DTN News: U.S. Defense Secretary Robert Gates Says Lopsided F-35 costs "Drove Me Nuts"
* Gov't paid 70 pct overhead, project used 6 pct of plant
* Pentagon declines to name the contractor involved
* Gates not referring to a Lockheed Martin plant (Adds Gates veto threat over second engine, C-17)
Source: DTN News / Reuters By Jim Wolf
(NSI News Source Info) WASHINGTON, - March 25, 2010: U.S. Defense Secretary Robert Gates said he was driven "nuts" by the revelation that taxpayers were funding 70 percent of the overhead at a plant involved in the increasingly expensive F-35 fighter jet, even though the work used only 6 percent of the floor space.

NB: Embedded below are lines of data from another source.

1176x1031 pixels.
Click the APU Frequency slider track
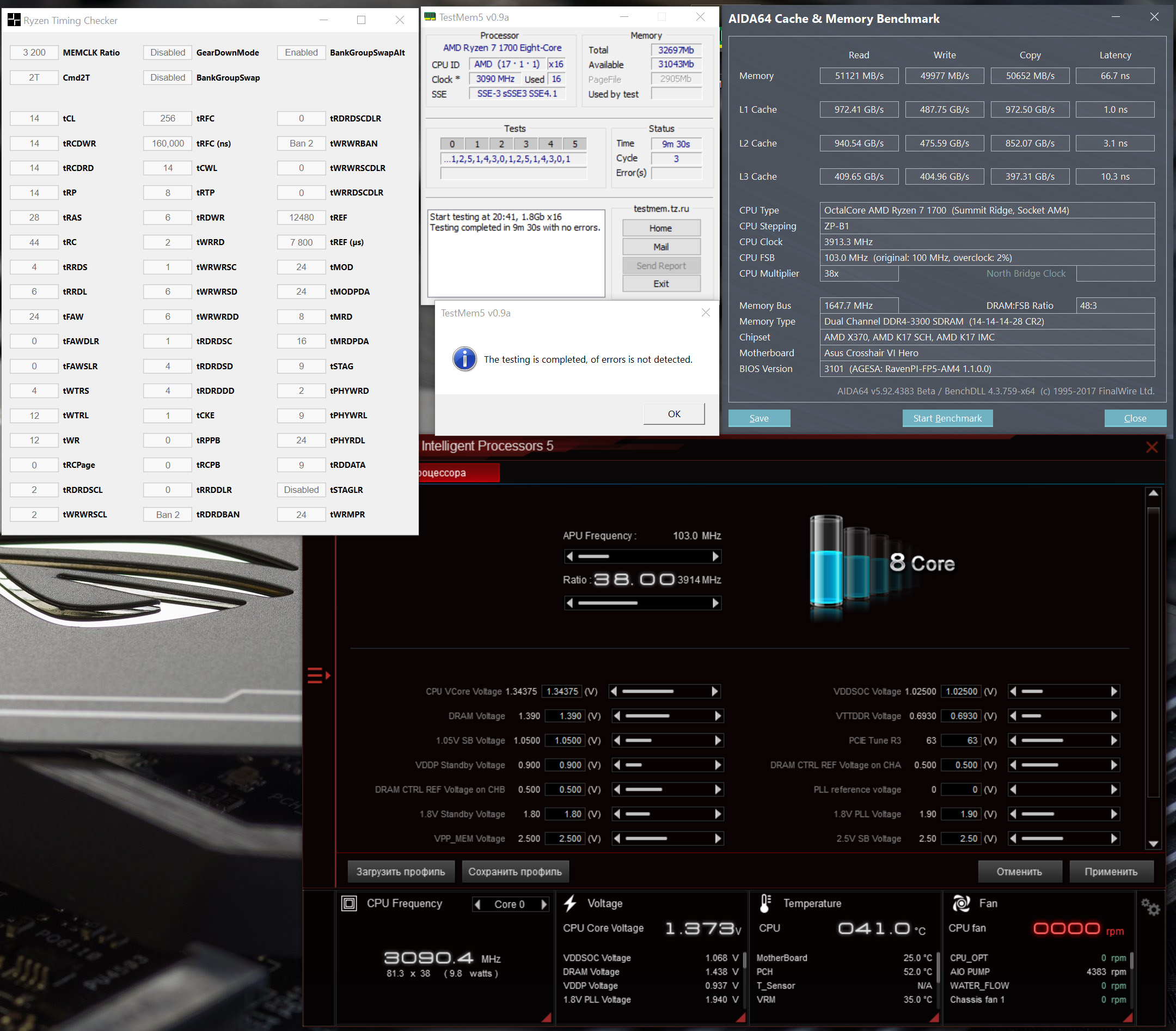tap(642, 557)

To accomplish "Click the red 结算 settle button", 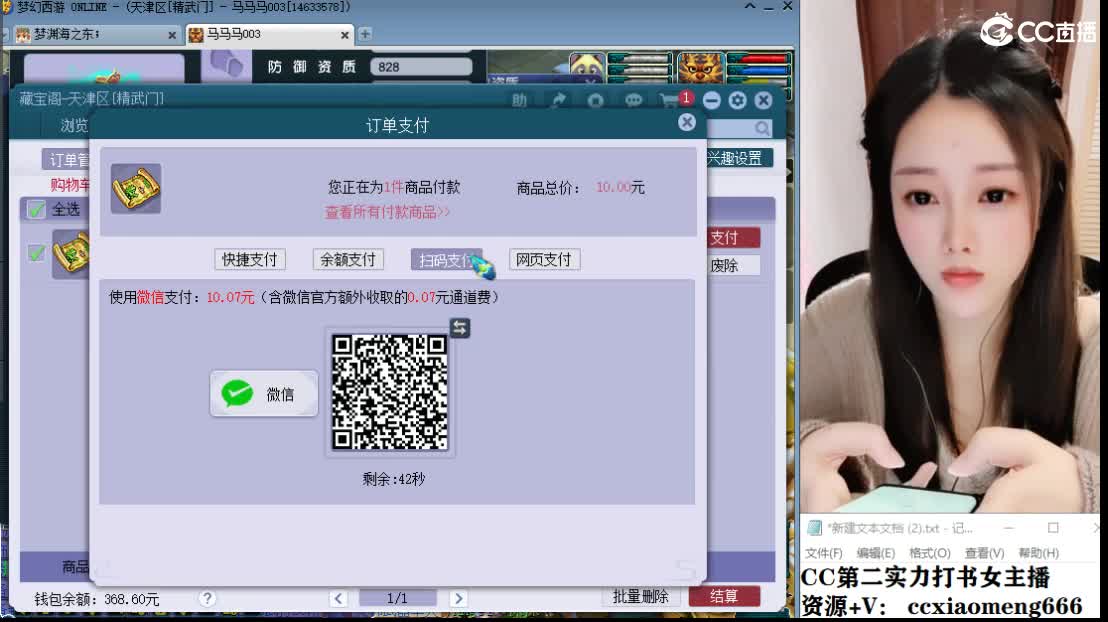I will point(723,596).
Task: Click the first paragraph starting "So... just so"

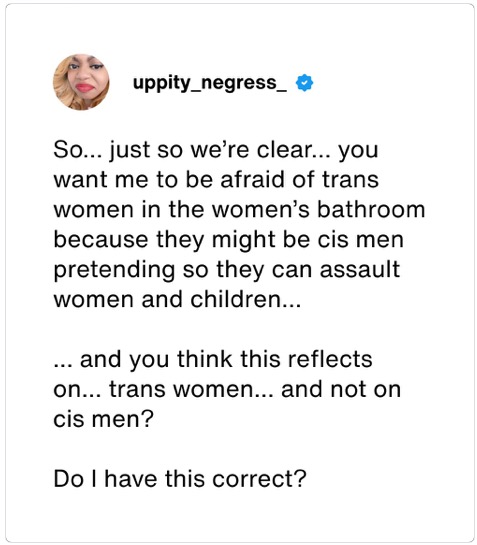Action: point(239,224)
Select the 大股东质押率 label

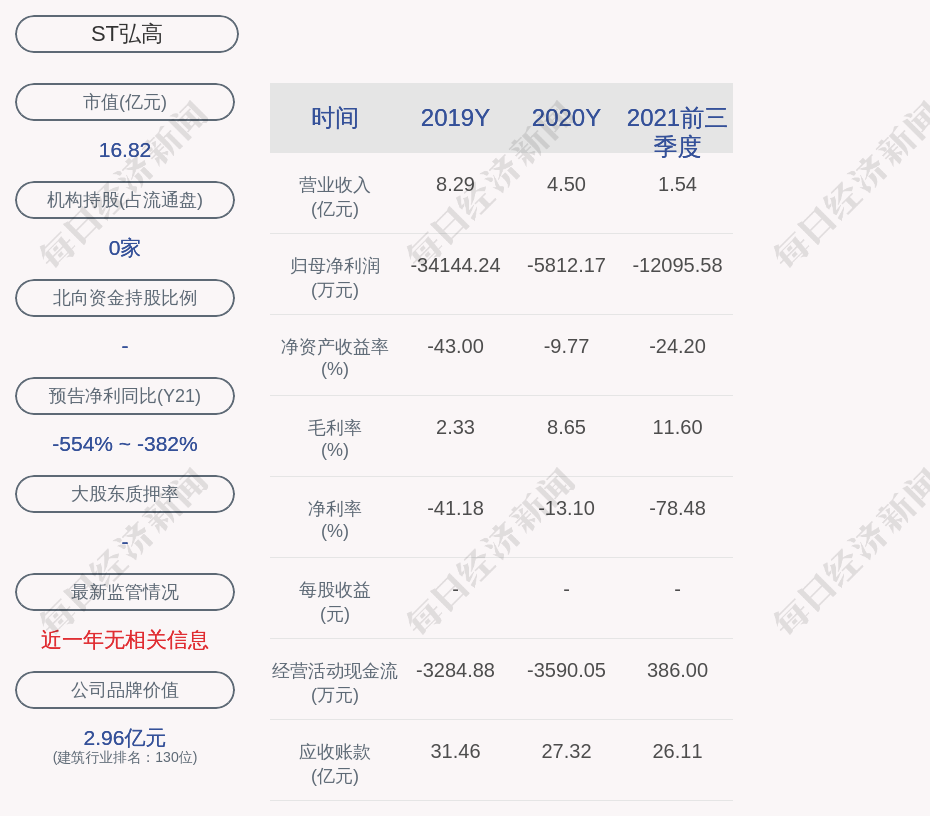125,494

The lopsided overhead charge "just drove me nuts" when it was revealed at a briefing, Gates told the House of Representatives Appropriations subcommittee on defense on Wednesday. "I think we can fix that," Gates added.
Although Lockheed Martin Corp (LMT.N) is the primary F-35, contractor with overall responsibility for the program, Gates was not referring to a Lockheed plant, said Geoff Morrell, the Pentagon press secretary.

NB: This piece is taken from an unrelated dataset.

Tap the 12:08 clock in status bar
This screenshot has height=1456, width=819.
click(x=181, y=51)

Citing what he called proprietary concerns, Morrell declined to identify the company in question.
Lockheed's chief subcontractors on the program include Northrop Grumman Corp (NOC.N) and BAE Systems Plc (BAES.L).
Two separate, interchangeable F-35 engines are under development, one built by United Technologies Corp's (UTX.N) Pratt & Whitney unit and another by a team made up of General Electric (GE.N) and Rolls-Royce Group Plc (RR.L).

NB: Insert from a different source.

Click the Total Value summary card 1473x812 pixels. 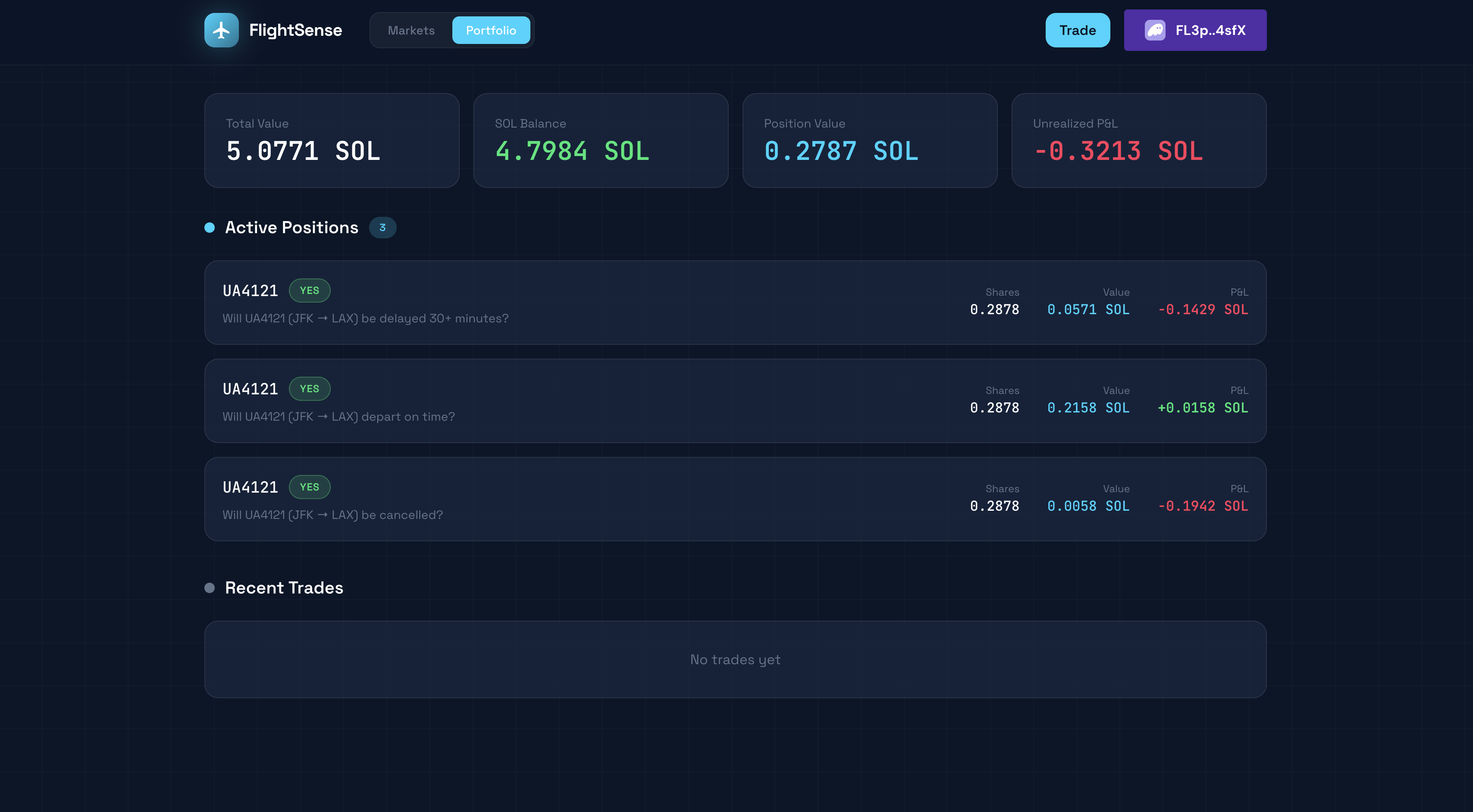click(x=332, y=141)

At an estimated $300 billion-plus, the F-35 is the Pentagon's costliest arms purchase.
Gates also vowed anew to urge a presidential veto of any legislation that funds the GE-Rolls Royce alternate engine or more Boeing (BA.N) C-17 cargo aircraft.
Lawmakers have kept both programs going for years despite Pentagon efforts to end them in a belt-tightening move.
"I am fully aware of the political pressure to continue building C-17s and to proceed with an alternate engine for the F-35, so let me be very clear," Gates told lawmakers. "I will strongly recommend that the president veto any legislation that sustains the unnecessary continuation of these two programs."
"NOT GOING WELL"
Gates fired his F-35 program manager in February and withheld $615 million in Lockheed's potential award fees as part of a restructuring.
He also added 13 months and $2.8 billion to the plane's development phase and slowed its transition to full production to cap the cost of potential design tweaks.
Michael Sullivan, the top expert on the F-35 at Congress's nonpartisan Government Accountability Office, told lawmakers that an "awful lot of design changes" were being carried out now on the factory floor.
Lockheed is "still having trouble learning how to build" the aircraft, he said. "That's not going well."
Gates tied the program's problems to administration and management, not technology or capabilities.
"The Joint Strike Fighter will do everything the military services need it to do, and it will become the backbone of U.S. air combat for the next generation," he said.
The program is projected to cost more than $300 billion over the next two decades for 2,443 planes in three different models for the U.S. Air Force, Navy and Marine Corps.
Affordability was supposed to be a hallmark of the F-35, which is also being built for eight overseas partners and other projected foreign buyers, including all those now flying the F-16, the world's most widely deployed fighter.
One of those partners, Denmark, said on Wednesday it was postponing a decision on buying new fighter jets, saying it could keep flying its F-16s for two to four years longer.